Kazia Therapeutics is a late-stage clinical pharmaceutical company with lead asset paxalisib (a PI3K inhibitor that can cross the BBB, licensed from Genentech), in a pivotal study for GBM. It also recently in-licensed the Phase I drug EVT801, an inhibitor of lymphangiogenesis in tumors.
Investment summary
In an encouraging development for Kazia Therapeutics’ efforts towards combating pediatric brain cancers, its lead drug paxalisib has received orphan drug designation (ODD) from the FDA for the treatment of atypical teratoid/rhabdoid tumors (AT/RT). AT/RT is a rare and aggressive childhood brain cancer with a five-year survival rate of c 32%. Approximately 600 people are living with the cancer in the United States, with around 60 new cases reported each year. The ODD accords seven years of market exclusivity in the US on approval, in addition to possible grant funding and tax credits. Kazia is undertaking preclinical studies in AT/RT and has recently presented encouraging data from combination studies in xenograft models. As a reminder, paxalisib already has ODD in malignant gliomas, including glioblastoma (GBM) and diffuse intrinsic pontine glioma (DIPG). Our valuation is unchanged at US$294m or US$22.28/ADR. Please see our Deep dive into childhood brain cancer note, published on 24 May.

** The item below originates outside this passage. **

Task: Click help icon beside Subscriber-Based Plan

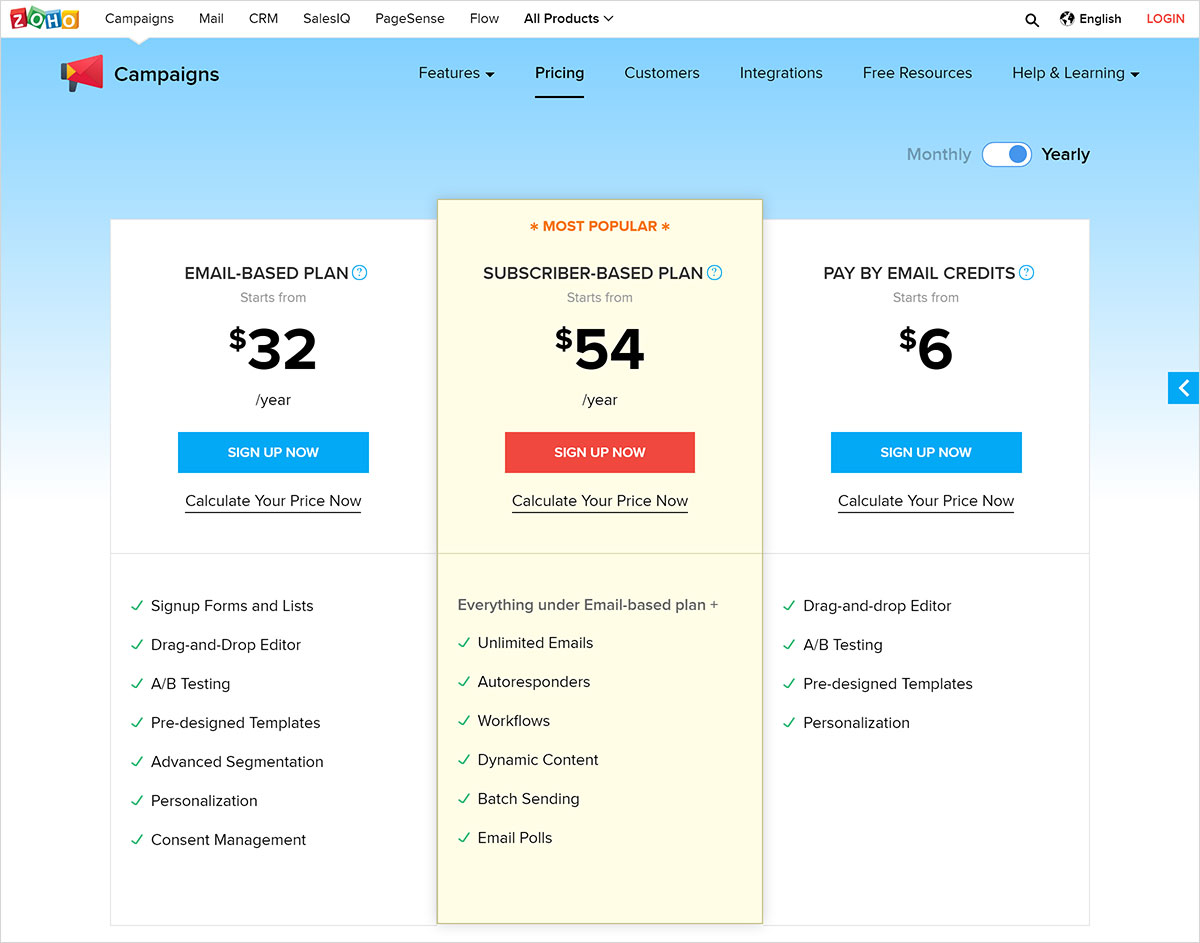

GBM is the most common primary cancer of the brain with c 12,500–13,000 new cases reported in the United States per year. There are very limited treatment options for GBM and there is a very low survival rate. Paxalisib is currently being developed for use in the adjuvant setting after initial resection and radiation treatment. EVT801 will target the multi billion dollar angiogenesis cancer market.